Lil Bibby chronology
| Free Crack 2 (2014) | Free Crack 3 (2015) | Big Buckz (2016) |

Singles from Free Crack 3
- "Word Around Town" Released: 2015;

= Free Crack 3 =

Free Crack 3 is the third mixtape by American rapper Lil Bibby, released on
November 27, 2015.

==Background==
Free Crack 3 is the third and final mixtape of the Free Crack series. A follow-up to the series, FC3: The Epilogue, has since been announced.

The mixtape features guest appearances from Lil Herb, Future, Common, R. Kelly, Jeremih, among others.

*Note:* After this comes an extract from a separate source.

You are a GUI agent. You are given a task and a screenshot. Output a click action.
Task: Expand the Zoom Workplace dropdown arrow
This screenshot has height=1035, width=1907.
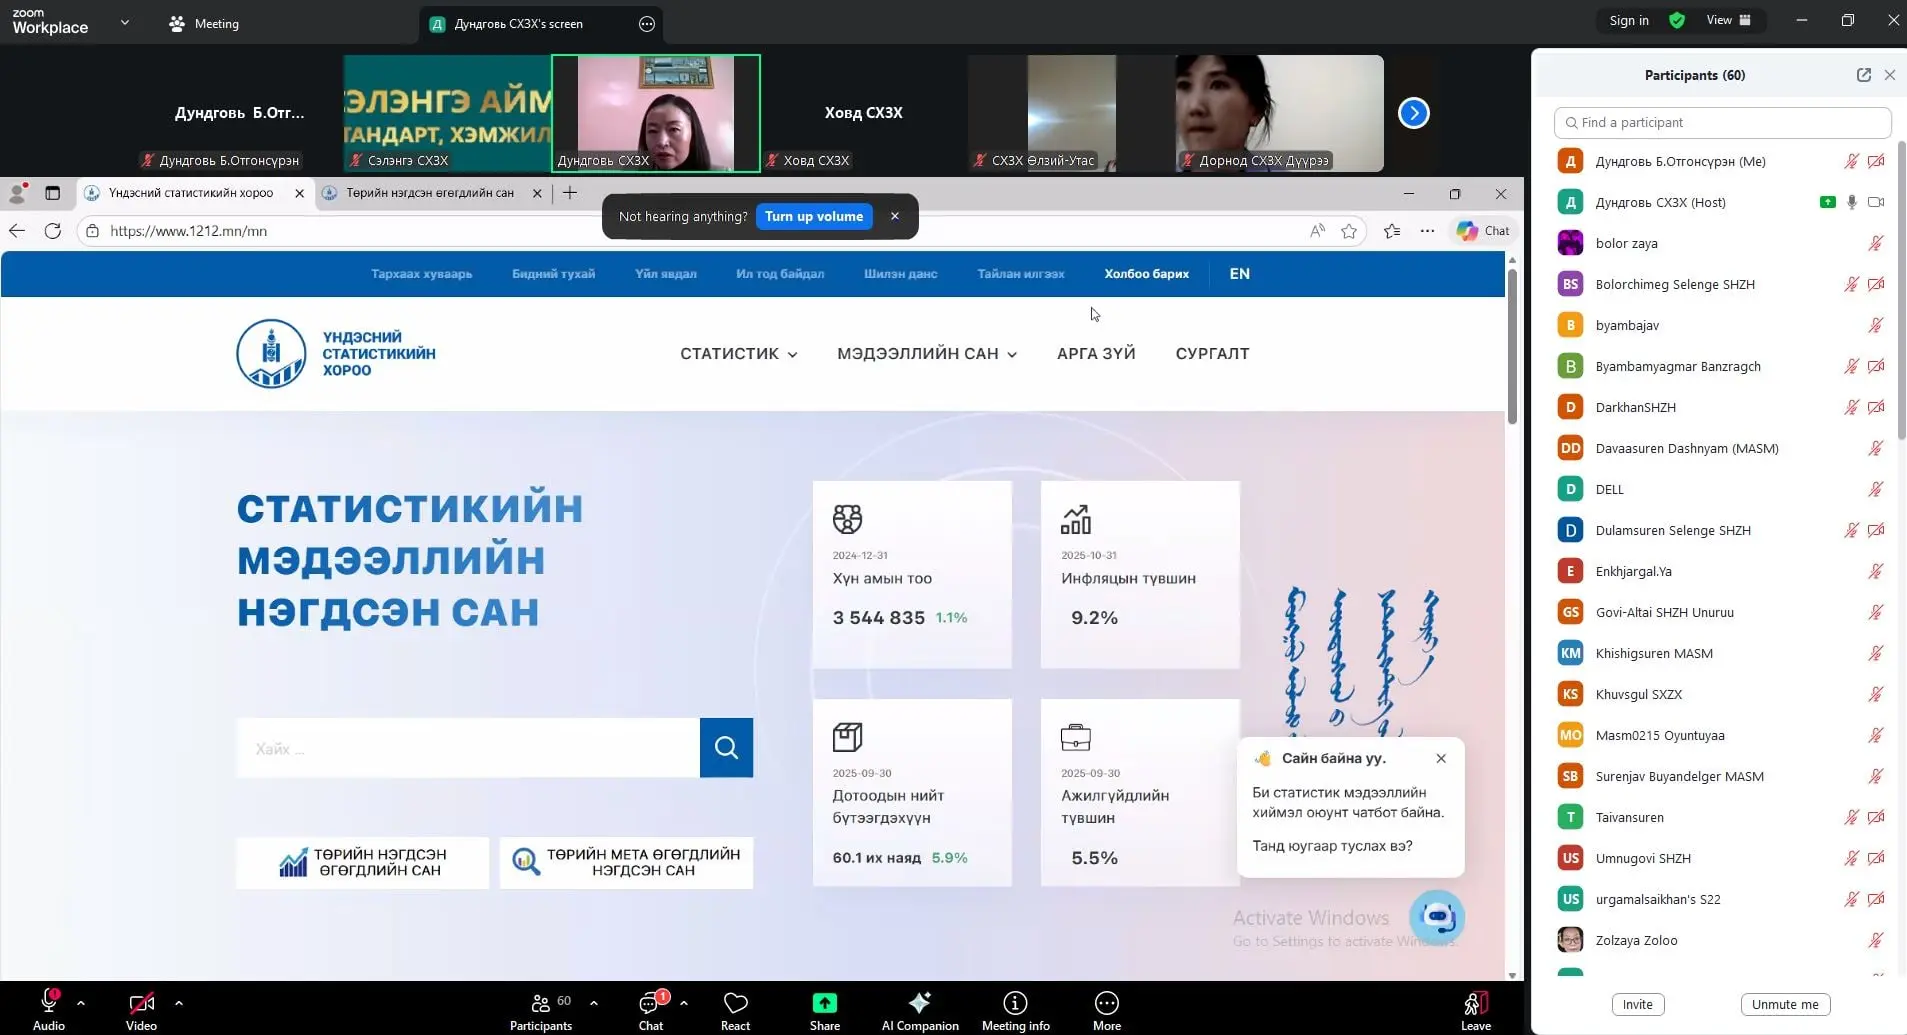[x=125, y=22]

The production was handled by Metro Boomin, Southside, and Young Chop, among others.

== Singles ==
Free Crack 3 was supported by one single, "Word Around Town".

==Critical response==
Pitchfork noted that "as he expands his range of guests, his lyrical ability leveled up significantly" and that "Bibby has found success mostly by sticking to the program that got him here: consistent quality".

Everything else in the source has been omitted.